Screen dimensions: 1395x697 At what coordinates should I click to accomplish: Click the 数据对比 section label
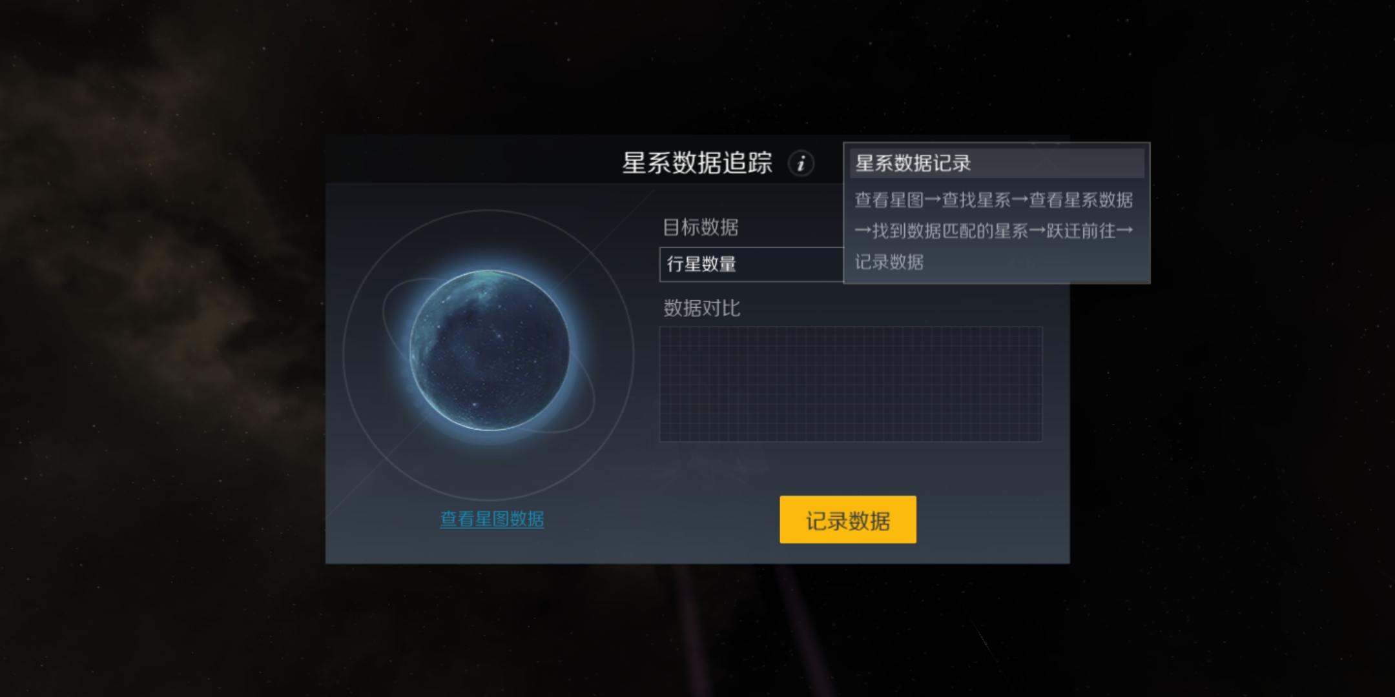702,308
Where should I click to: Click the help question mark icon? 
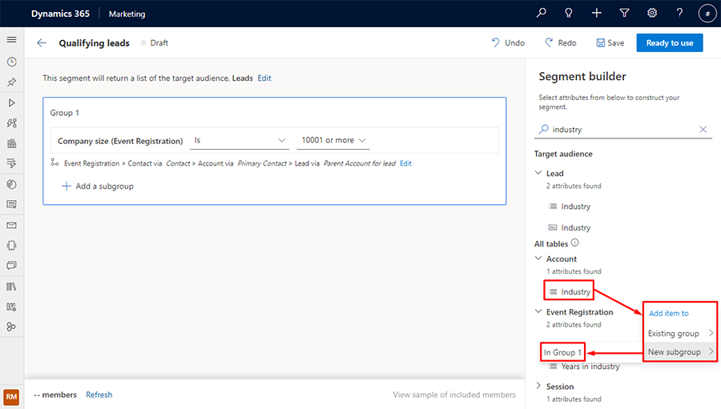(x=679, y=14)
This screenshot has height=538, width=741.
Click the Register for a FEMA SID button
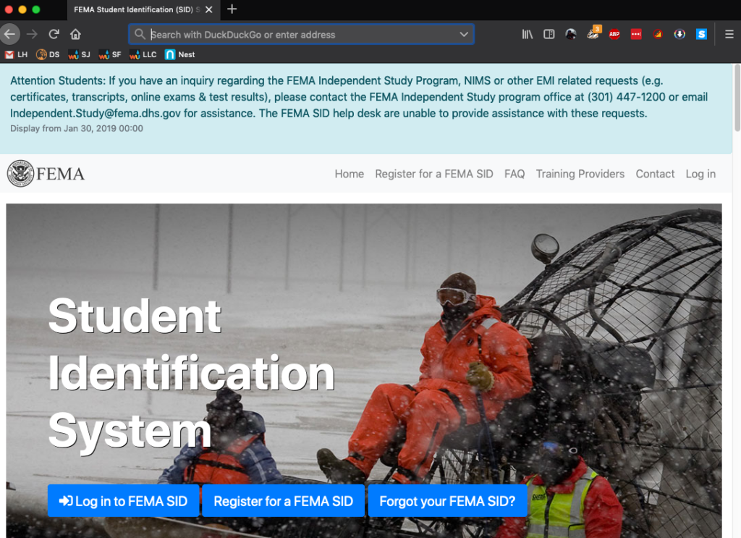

___

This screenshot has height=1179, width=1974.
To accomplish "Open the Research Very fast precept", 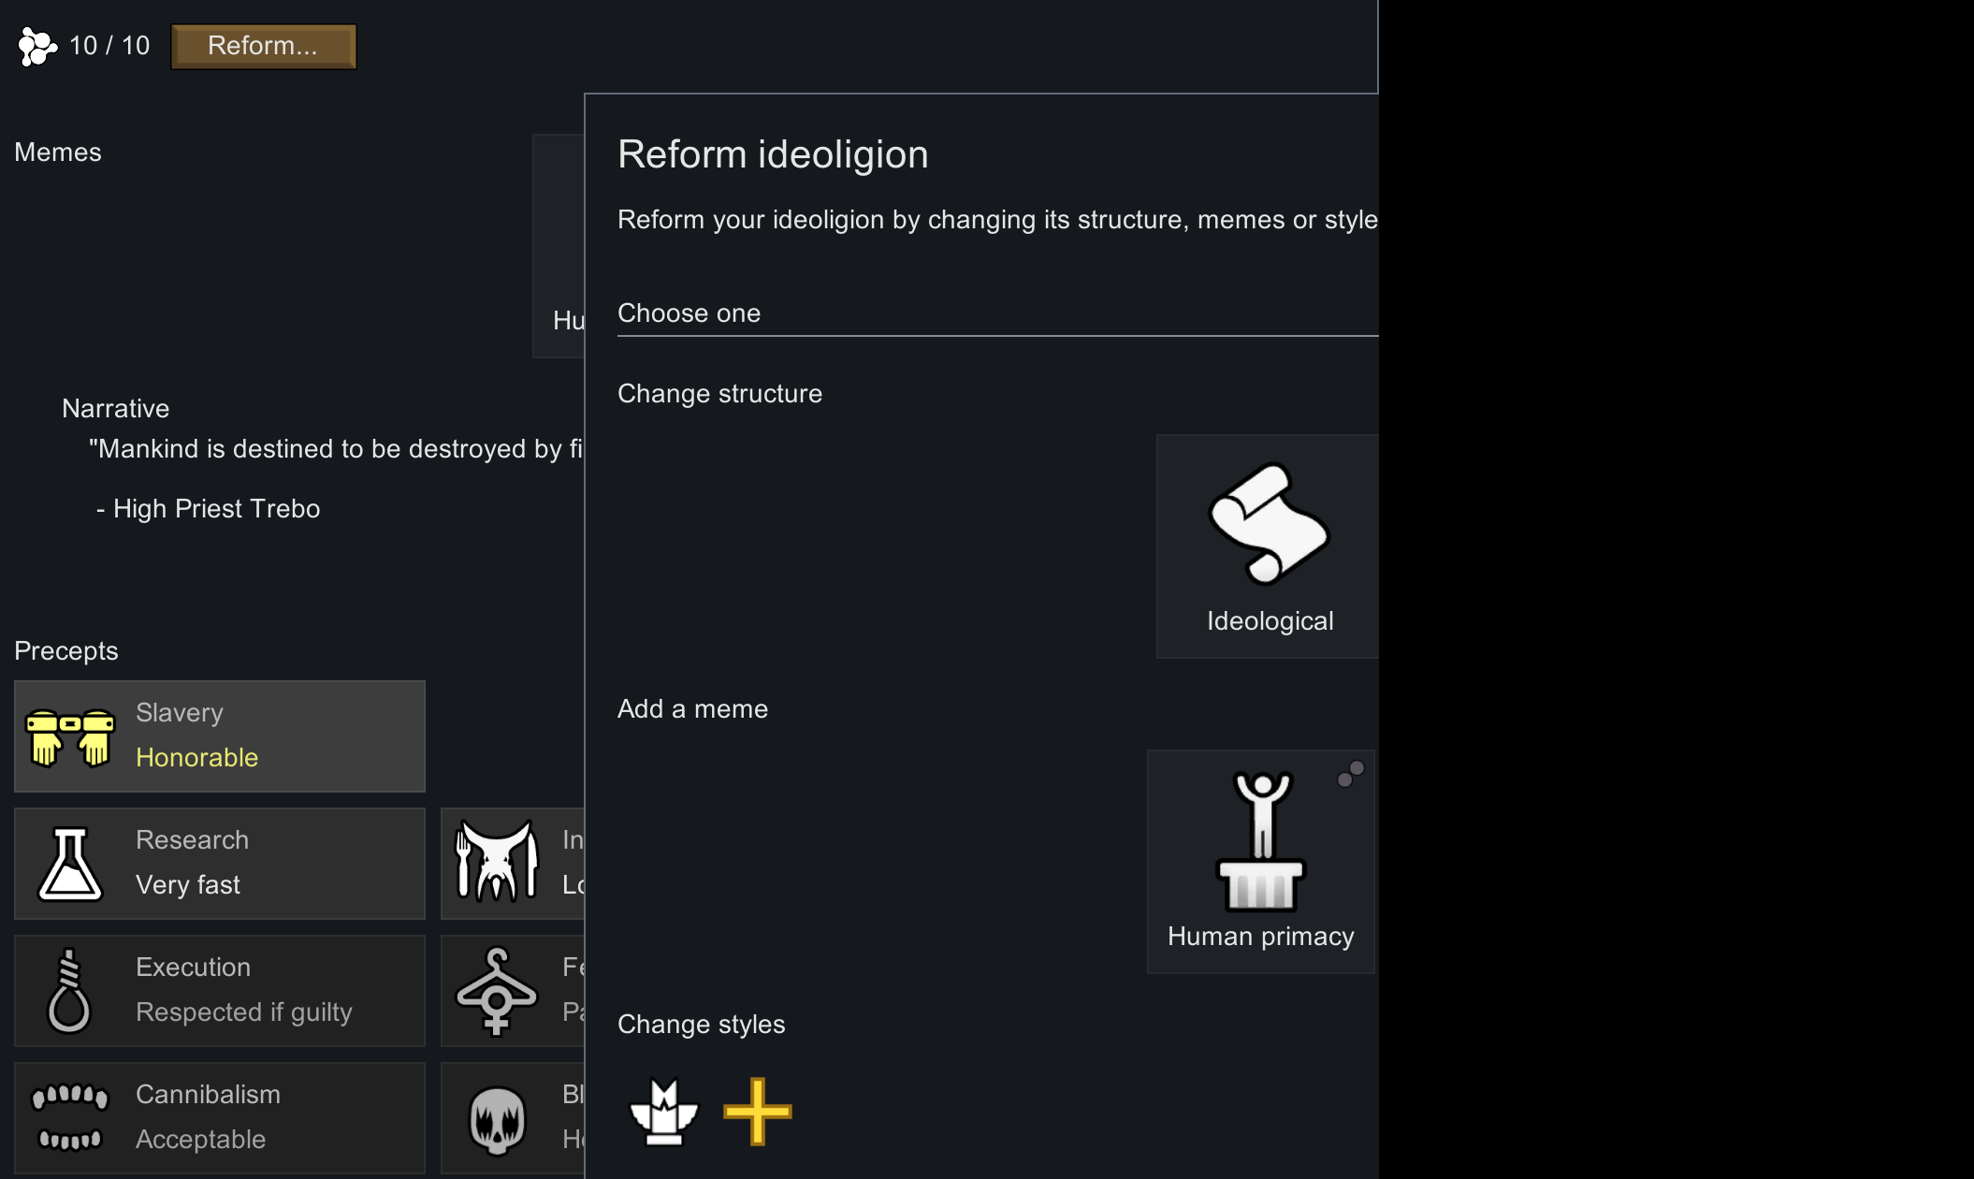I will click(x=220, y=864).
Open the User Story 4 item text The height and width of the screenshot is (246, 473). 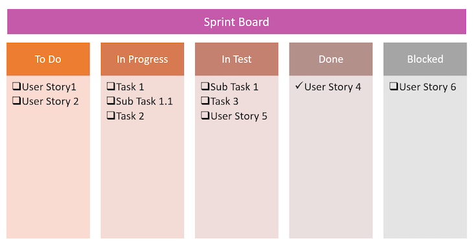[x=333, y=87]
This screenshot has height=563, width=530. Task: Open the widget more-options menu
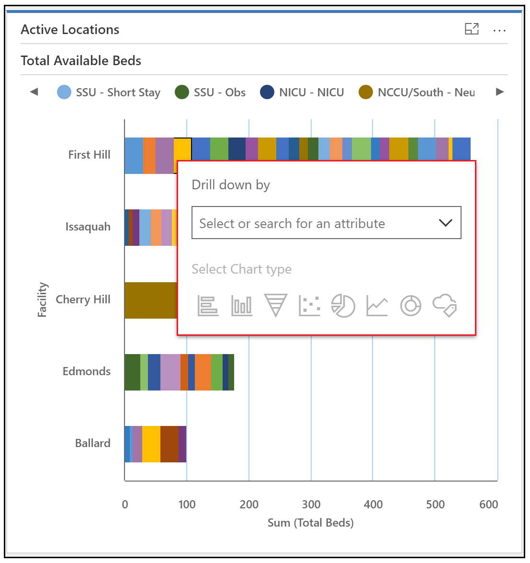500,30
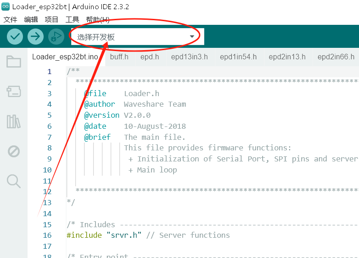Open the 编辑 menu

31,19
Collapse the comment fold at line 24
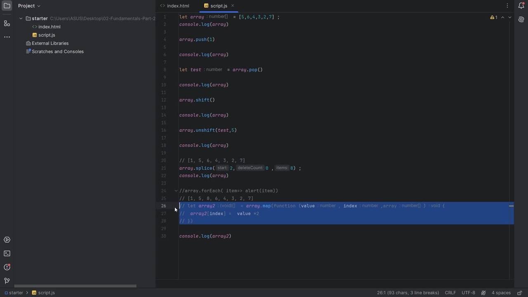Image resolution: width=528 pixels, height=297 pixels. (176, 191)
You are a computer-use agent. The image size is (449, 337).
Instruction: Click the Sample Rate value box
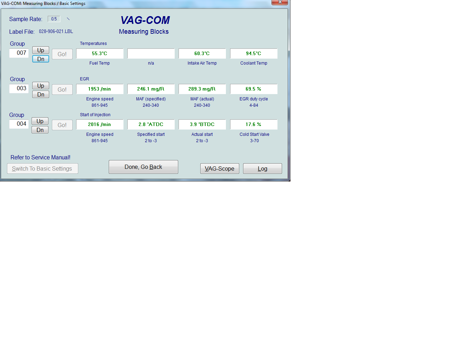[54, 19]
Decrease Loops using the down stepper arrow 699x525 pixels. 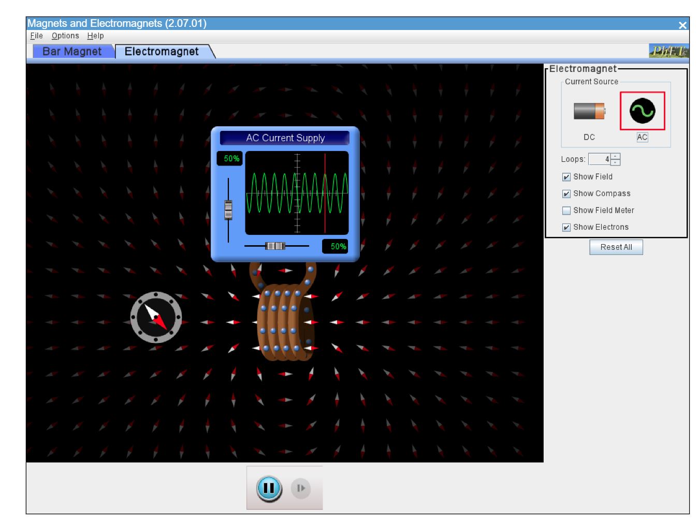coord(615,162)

___

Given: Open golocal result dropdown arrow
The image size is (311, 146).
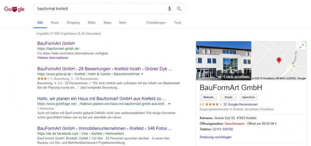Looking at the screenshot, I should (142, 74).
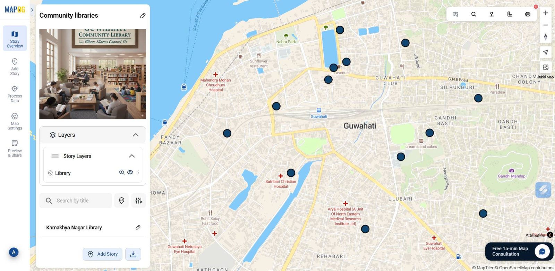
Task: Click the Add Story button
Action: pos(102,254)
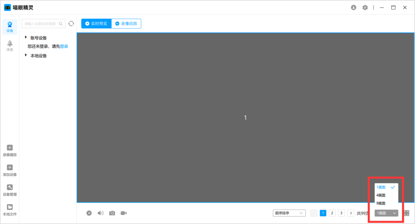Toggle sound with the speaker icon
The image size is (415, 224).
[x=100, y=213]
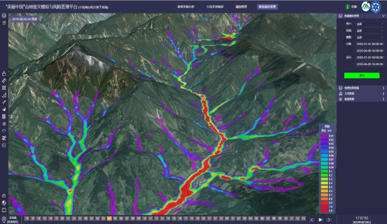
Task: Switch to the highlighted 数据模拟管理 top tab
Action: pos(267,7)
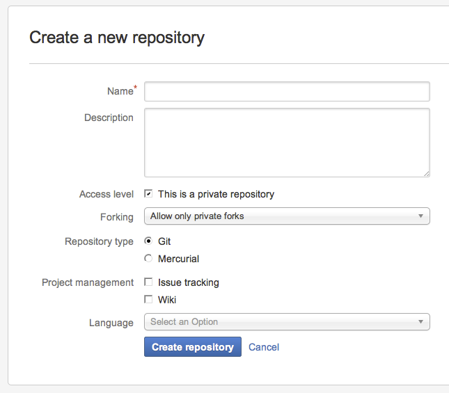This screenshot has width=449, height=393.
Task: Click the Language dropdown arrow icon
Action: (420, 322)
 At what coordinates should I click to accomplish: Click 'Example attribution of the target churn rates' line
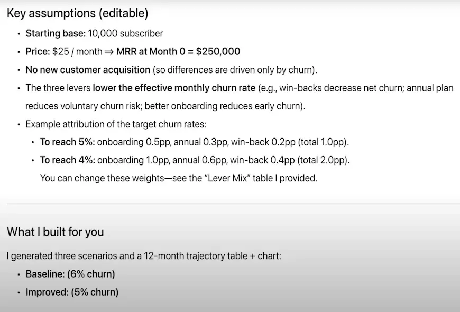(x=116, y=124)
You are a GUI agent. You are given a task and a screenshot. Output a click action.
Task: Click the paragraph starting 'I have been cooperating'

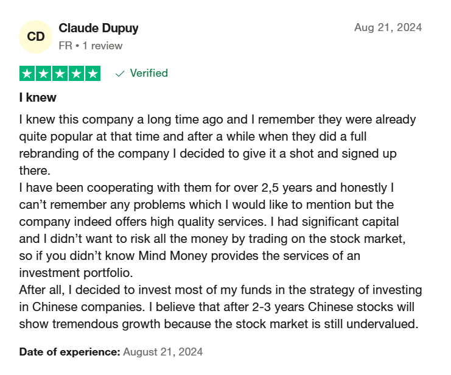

___

## The problem
Find the lines in the records that contain the word "agent", then copy every one of them.

## Answer space
You are a computer-use agent. The image size is (449, 337).
You are a GUI agent. You are given a task and a screenshot. Output a click action.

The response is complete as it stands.